*** Information ***
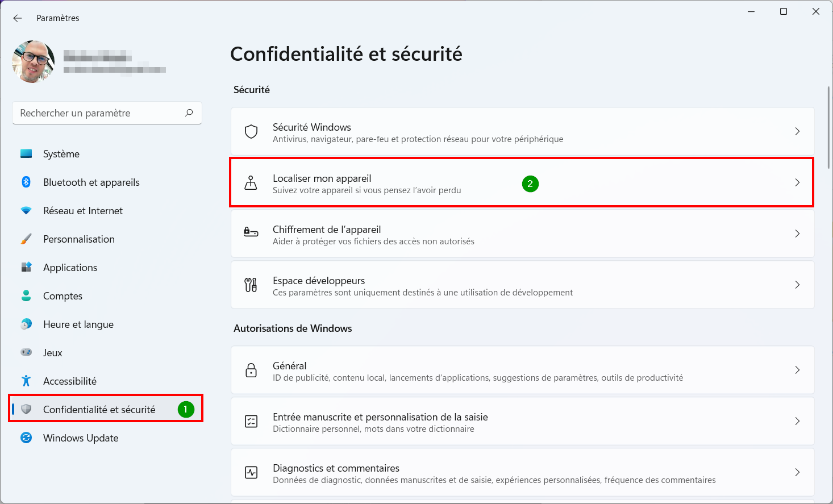This screenshot has width=833, height=504.
Task: Open the chevron for Espace développeurs
Action: (797, 285)
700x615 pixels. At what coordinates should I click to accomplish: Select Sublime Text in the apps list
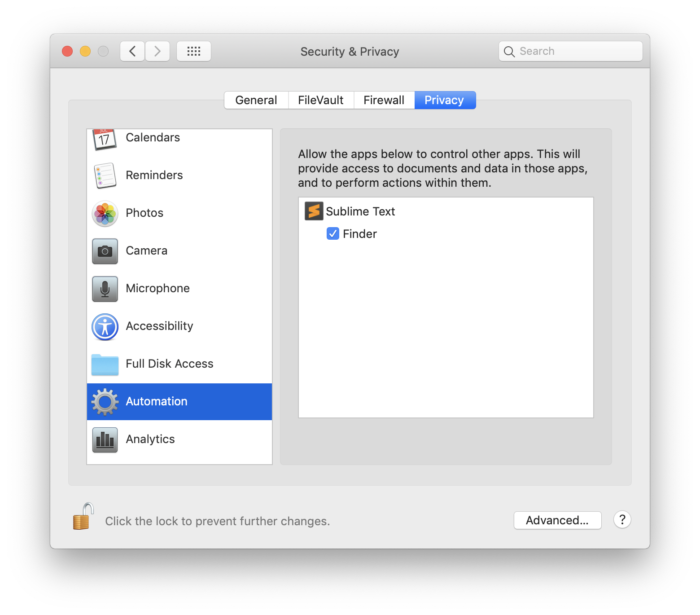(x=360, y=211)
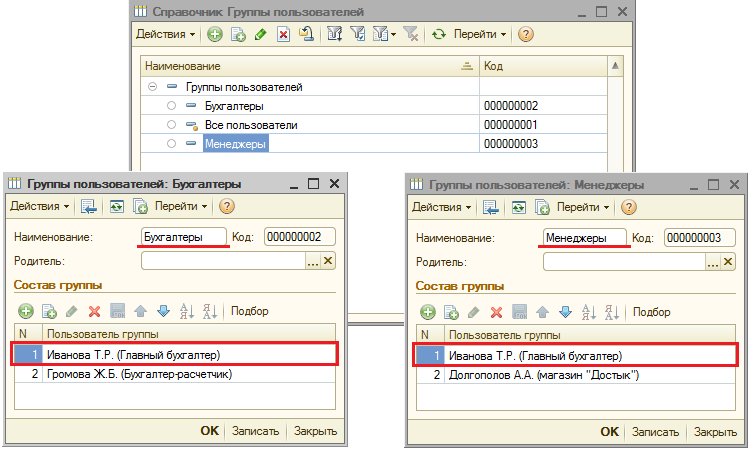
Task: Open Перейти menu in Справочник window
Action: pyautogui.click(x=481, y=34)
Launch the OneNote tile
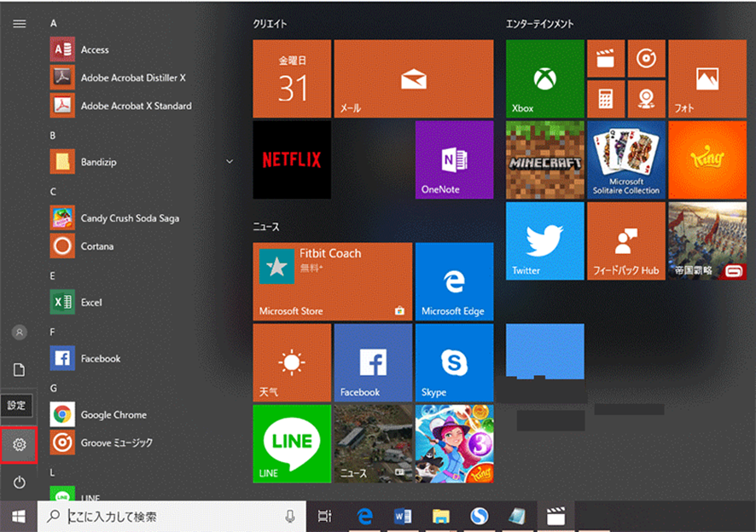The height and width of the screenshot is (532, 756). (454, 159)
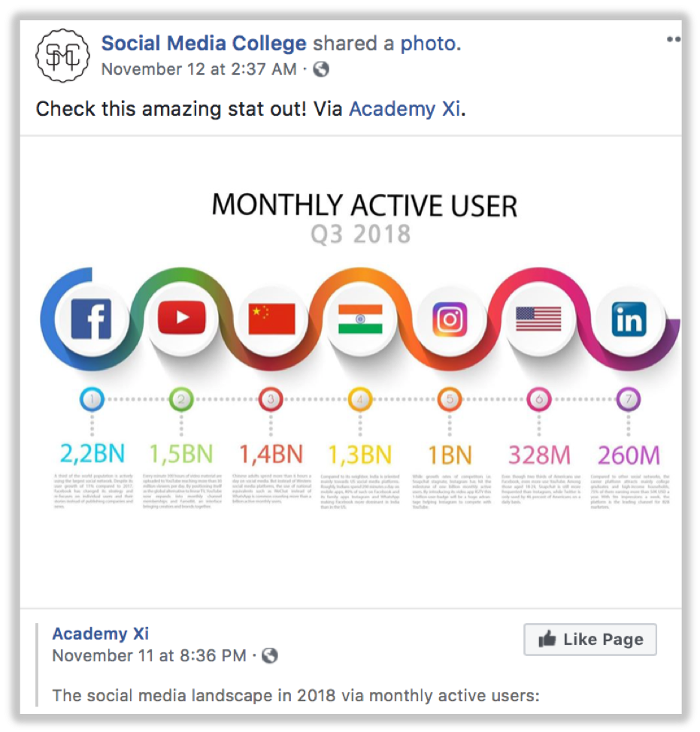Click the November 11 at 8:36 PM timestamp
Screen dimensions: 700x732
pyautogui.click(x=149, y=655)
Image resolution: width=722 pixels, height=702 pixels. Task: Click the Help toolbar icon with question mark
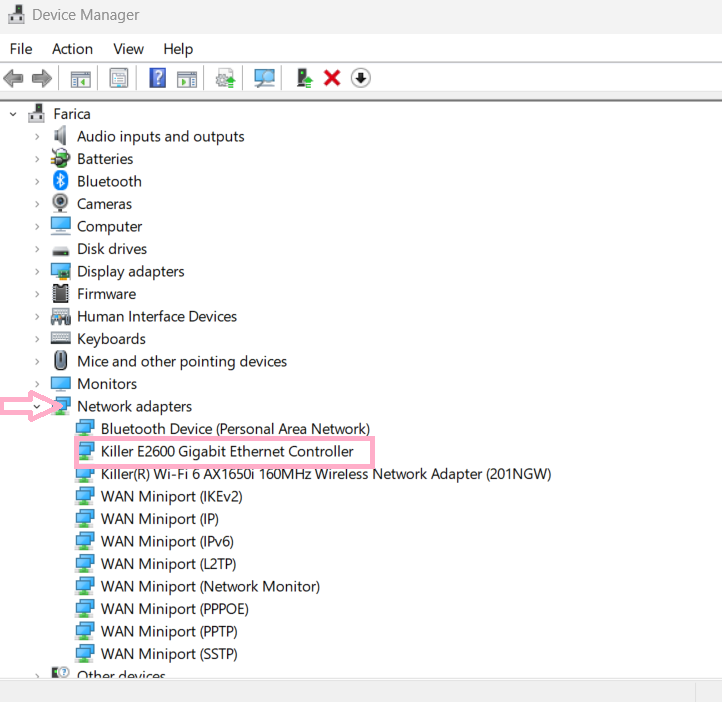pyautogui.click(x=157, y=78)
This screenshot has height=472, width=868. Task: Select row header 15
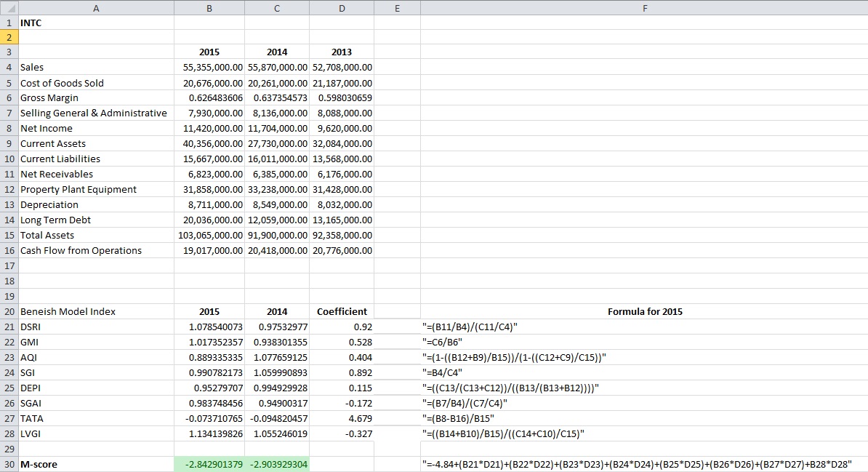click(x=9, y=235)
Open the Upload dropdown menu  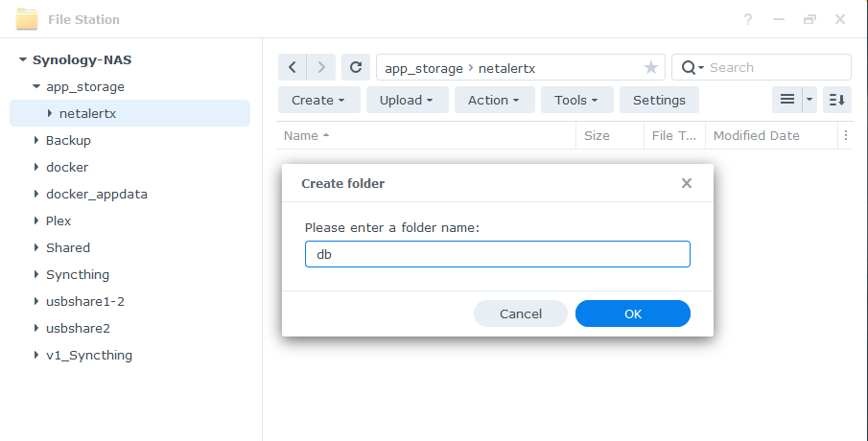(x=406, y=100)
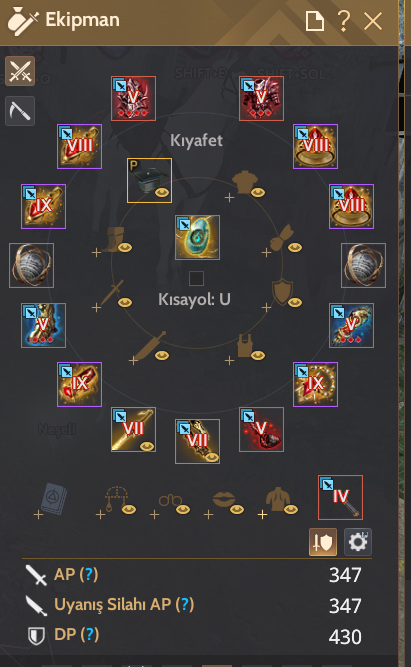411x667 pixels.
Task: Open the help question mark in header
Action: coord(343,21)
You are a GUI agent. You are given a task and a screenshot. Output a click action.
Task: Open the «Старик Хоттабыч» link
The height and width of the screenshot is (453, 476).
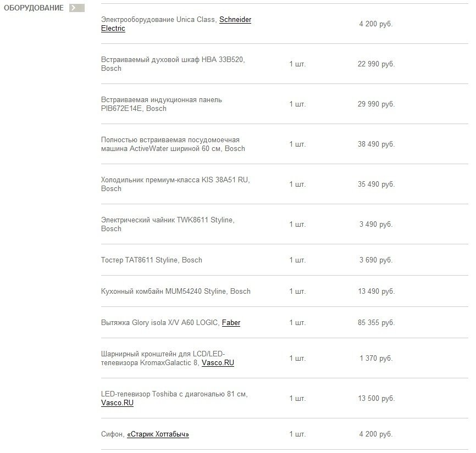click(x=158, y=434)
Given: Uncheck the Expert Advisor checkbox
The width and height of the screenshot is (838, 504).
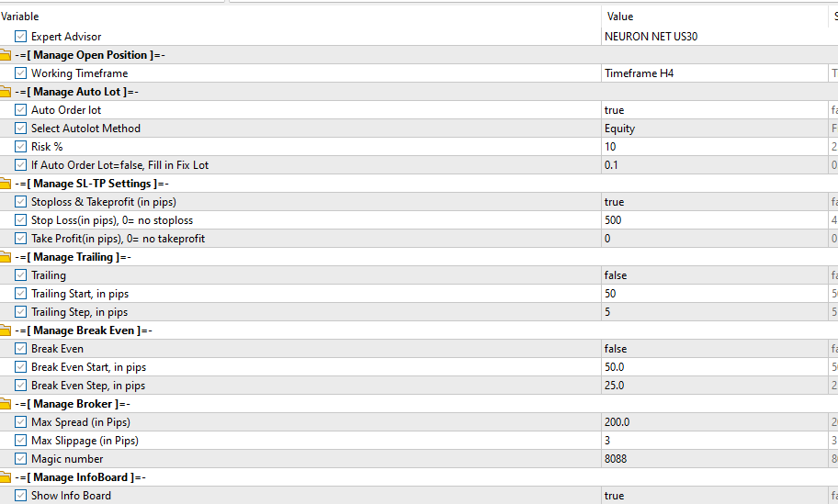Looking at the screenshot, I should click(21, 37).
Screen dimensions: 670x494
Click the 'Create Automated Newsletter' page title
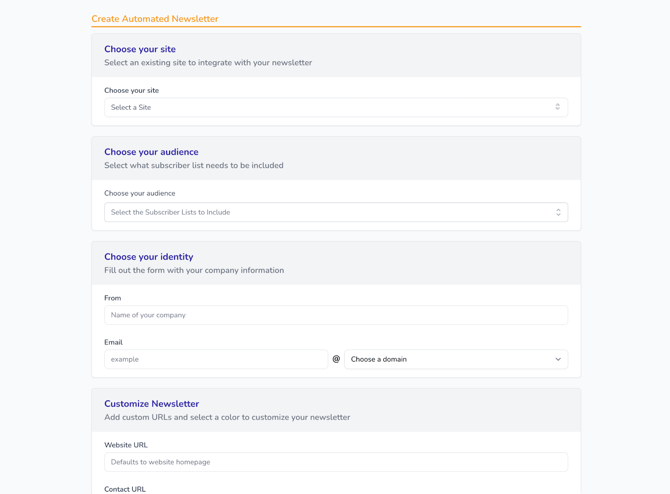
*** End of Information ***
**What to produce:**
Extract, word for word, every line from the one containing "The width and" to the end of the data above, both ends included, and leave out the pictures.

**Written solution:**
The width and height of the screenshot is (838, 504).
Looking at the screenshot, I should click(21, 37).
Screen dimensions: 670x494
Click the 'Create Automated Newsletter' page title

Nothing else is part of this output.